Depois dos dias todos de chuva
1-2-1930 Depois dos dias todos de chuva, de novo o céu traz o azul, que escondera, aos grandes espaços do alto.
Entre as ruas, onde as poças dormem como charcos do campo, e a alegria clara que esfria no alto, há um contraste que torna aprazíveis as ruas sujas e primaveril o céu de inverno baço.
É domingo e não tenho que fazer. Nem sonhar me apetece, de tão bem que está o dia. Gozo-o com uma sinceridade de sentidos a que a inteligência se abandona. Passeio como um caixeiro sem mulher.
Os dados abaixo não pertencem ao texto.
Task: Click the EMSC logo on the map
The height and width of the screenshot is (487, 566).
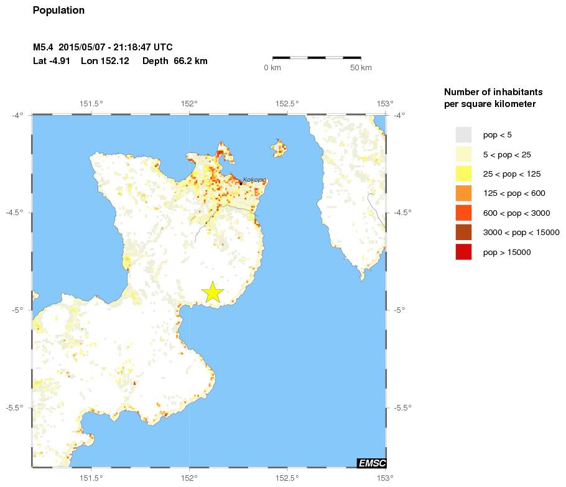Action: point(371,463)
Sinto-me velho, só para ter o prazer de me sentir rejuvenescer.
Na grande praça dominical há um movimento solene de outra espécie de dia. Em S. Domingos há a saída de uma missa, e vai principiar outra. Vejo uns que saem e os que ainda não entram, entrevistos na espera de alguns que nem estão vendo quem sai.
Todas estas coisas não têm importância. São, como tudo no comum da vida, um sono dos mistérios e das ameias, e dali olho, como um arauto que já disse a que ia, a planície da minha meditação.
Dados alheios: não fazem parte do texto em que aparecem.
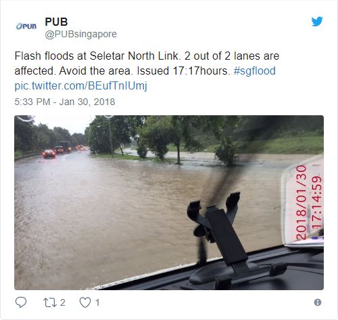
Task: Click the Twitter bird logo icon
Action: click(x=317, y=22)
Outrora, criança, eu ia a esta mesma missa, ou porventura à outra, mas devia ser a esta. Punha, com a devida consciência, o meu único fato melhor, e gozava tudo — até o que não tinha razão de gozar.
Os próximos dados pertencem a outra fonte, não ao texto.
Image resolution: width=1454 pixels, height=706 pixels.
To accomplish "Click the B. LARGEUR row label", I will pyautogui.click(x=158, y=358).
Vivia por fora e o fato era limpo e novo. Que mais quer quem tem que morrer e o não sabe, pela mão da mãe?
Outrora gozava tudo isto, porém e só agora, talvez, que compreendo quanto o gozava. Entrava para a missa como para um grande mistério, e saía da missa como para uma clareira.
E assim é que verdadeiramente era, e ainda verdadeiramente é. Só o ser que não crê e tem corpo adulto, com alma que recorda e chora, vive a ficção e o transtorno, o desalinho e a lajem fria.
Sim, o que eu sou fora insuportável se eu não pudesse lembrar-me do que fui. E esta multidão alheia que persiste ainda em sair da missa, e o princípio da multidão possível que começa a chegar para estar para a outra — tudo isto são como barcos que passam por acaso, no rio lento, sob as janelas fechadas do meu lar erguido sobre a margem.
Memórias, domingos, missas, prazer de haver sido, milagre do tempo que ficou por ter passado, e não esquece nunca porque foi meu... Diagonal absurda das sensações prováveis, som súbito de carruagem de praça que soa rodas no fundo dos silêncios ruidosos dos automóveis, e de qualquer modo, por um paradoxo maternal do tempo, subsiste hoje, aqui mesmo, entre o que sou e o que perdi, no intervalo de mim a que chamo eu...
Que sei? Que procuro? Que sinto? Que pediria se tivesse que pedir?